Task requirements: Nothing but the lines from the one containing "Open Required dropdown" to the end of the data should be copied, exactly, and the pictures stay out.

* * * * * * *

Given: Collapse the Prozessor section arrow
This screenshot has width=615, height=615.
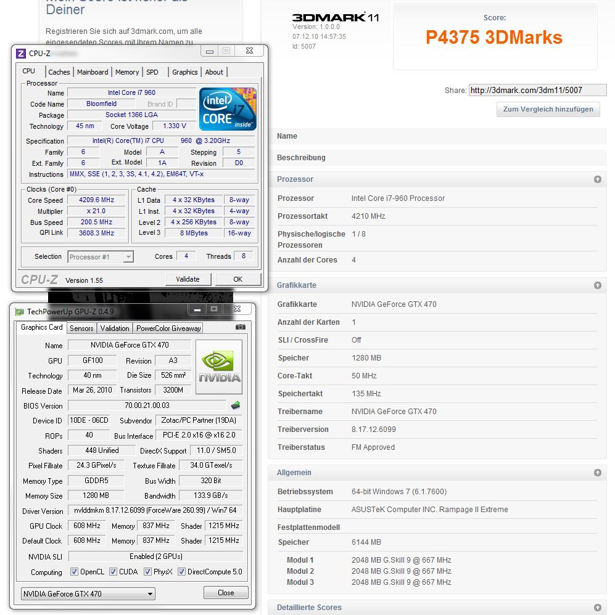Looking at the screenshot, I should [597, 179].
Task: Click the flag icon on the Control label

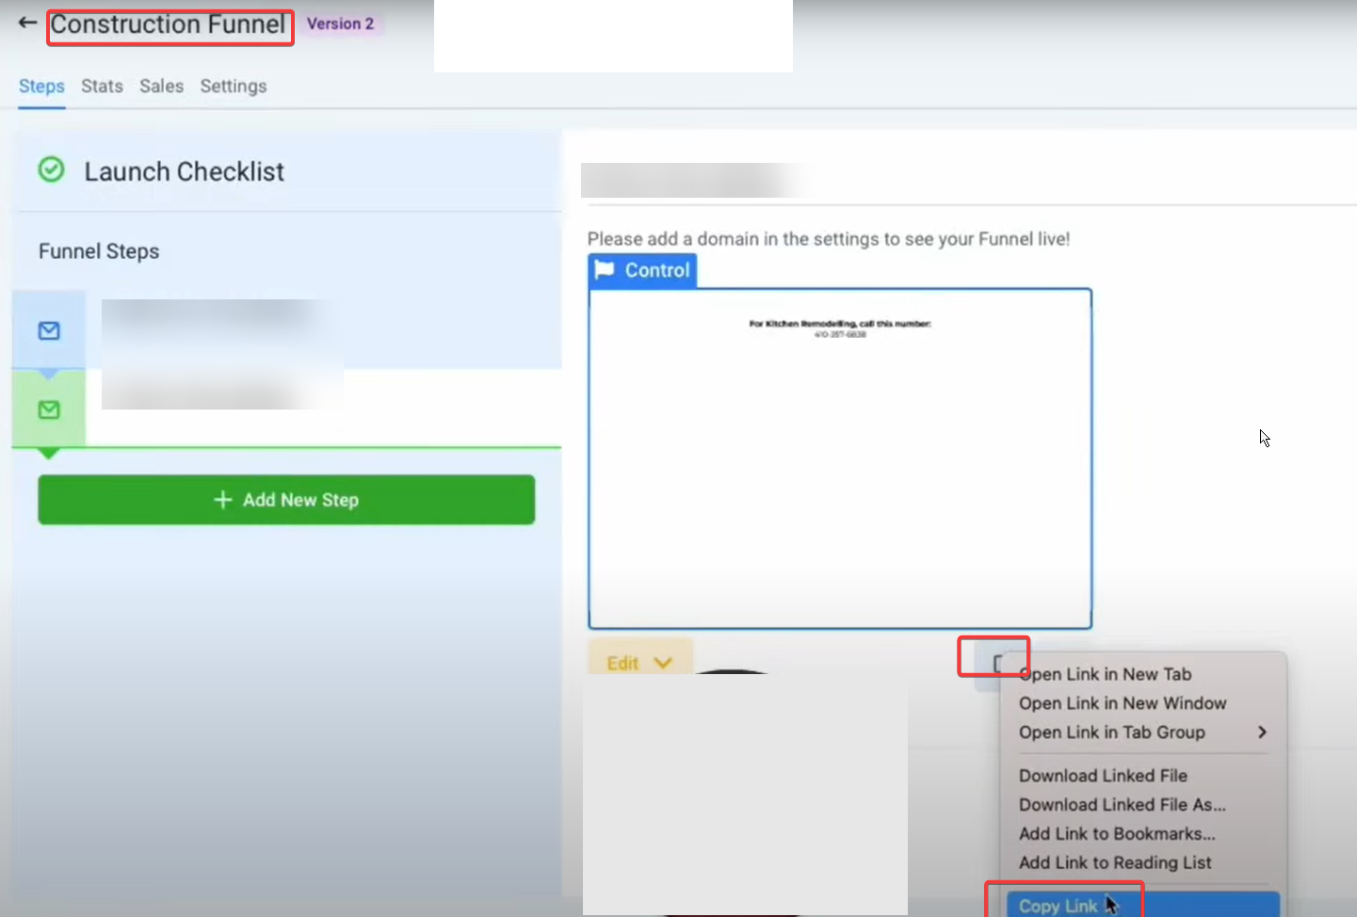Action: tap(605, 270)
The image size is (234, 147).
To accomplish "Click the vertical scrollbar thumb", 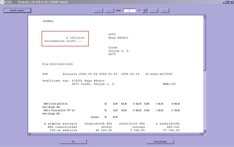I will (x=204, y=44).
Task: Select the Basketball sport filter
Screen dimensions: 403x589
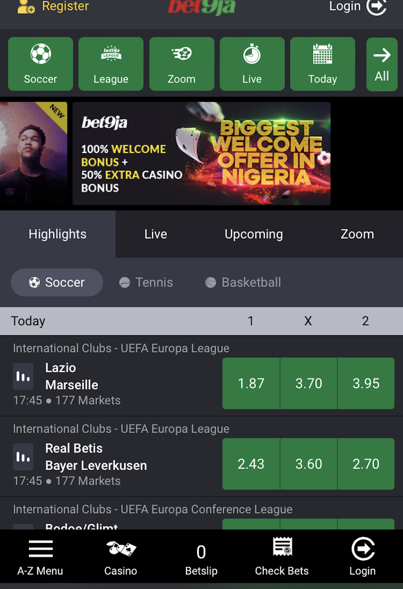Action: coord(243,282)
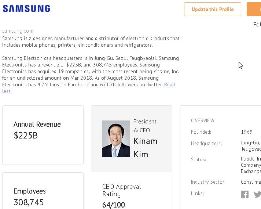Open Samsung's Facebook page icon
The image size is (261, 209).
click(x=245, y=194)
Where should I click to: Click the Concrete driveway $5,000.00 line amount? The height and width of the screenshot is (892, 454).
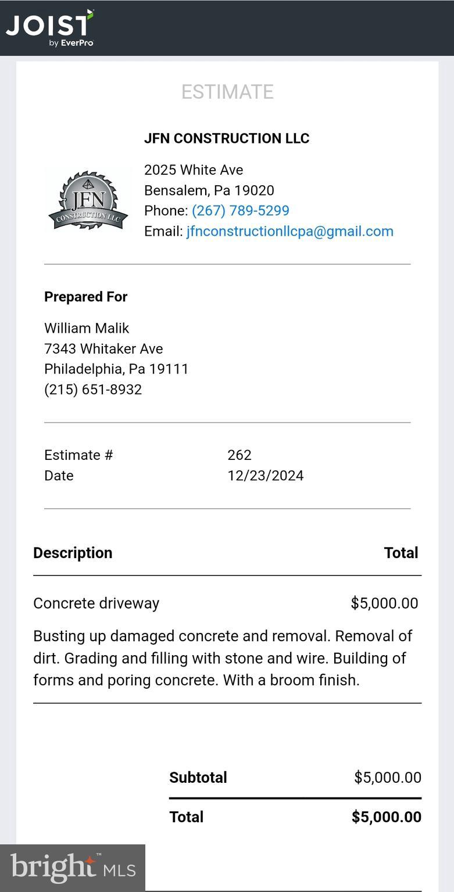(384, 603)
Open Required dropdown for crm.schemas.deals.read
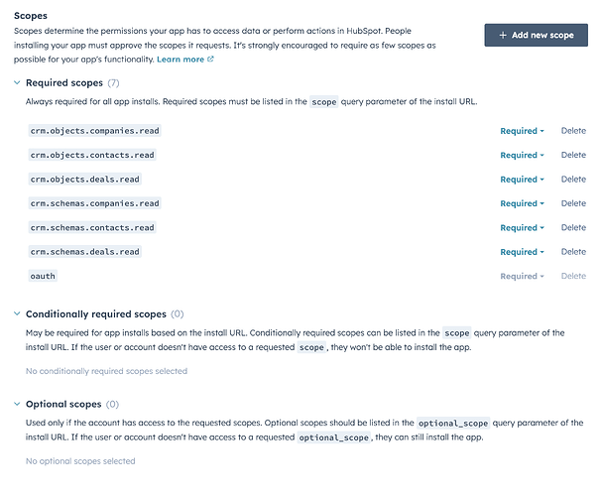Screen dimensions: 602x496 coord(522,252)
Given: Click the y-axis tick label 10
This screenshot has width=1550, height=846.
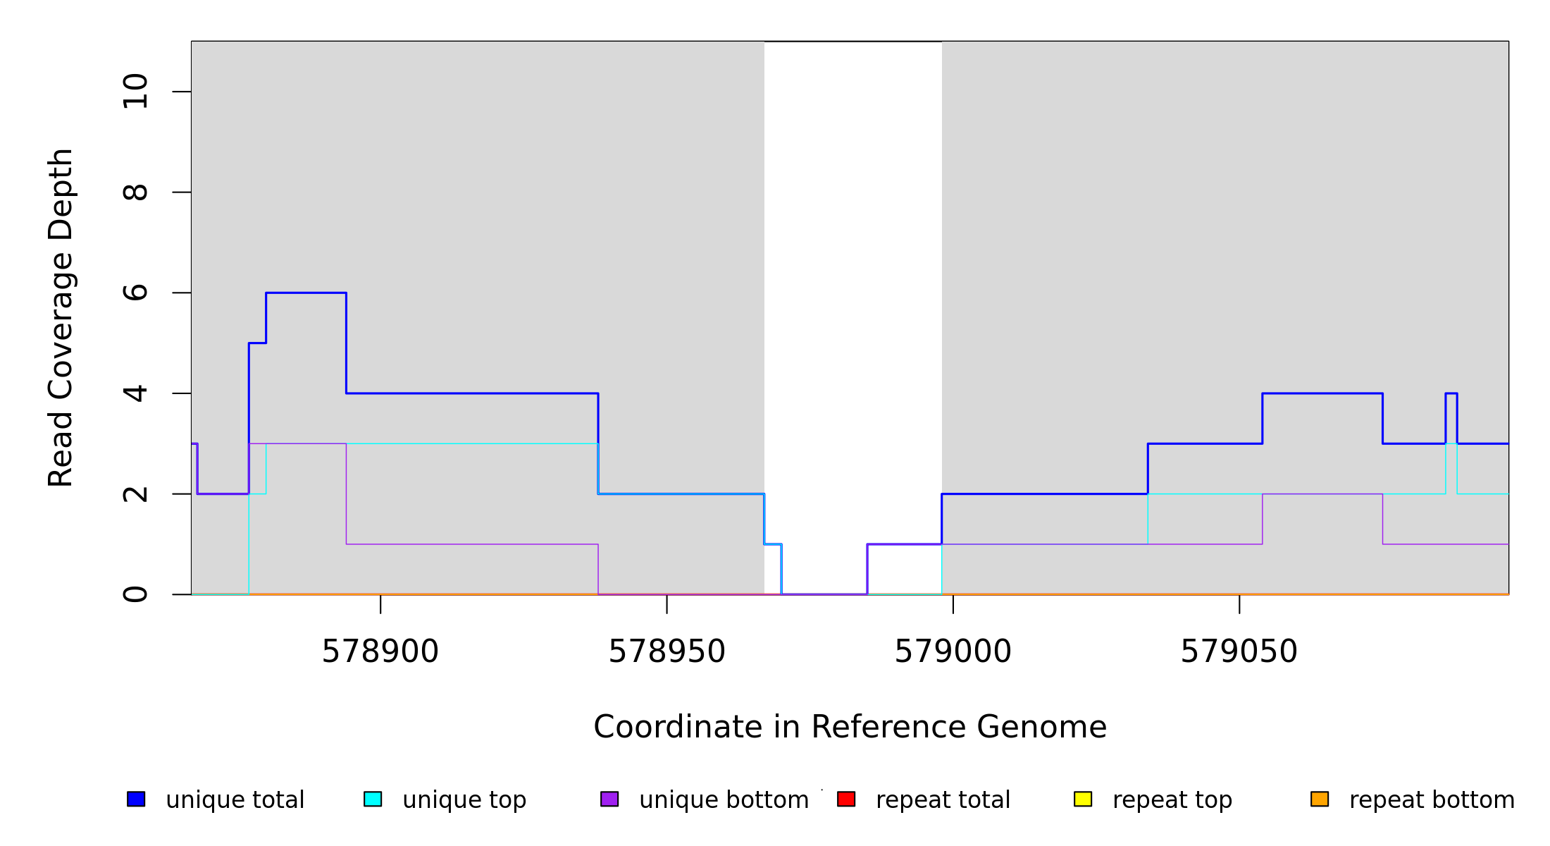Looking at the screenshot, I should pos(135,92).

* * * * * * *

Task answer:
Open Required dropdown for crm.schemas.deals.read
Screen dimensions: 602x496 coord(522,252)
Given: Click the y-axis tick label 10
This screenshot has width=1550, height=846.
Looking at the screenshot, I should pos(135,92).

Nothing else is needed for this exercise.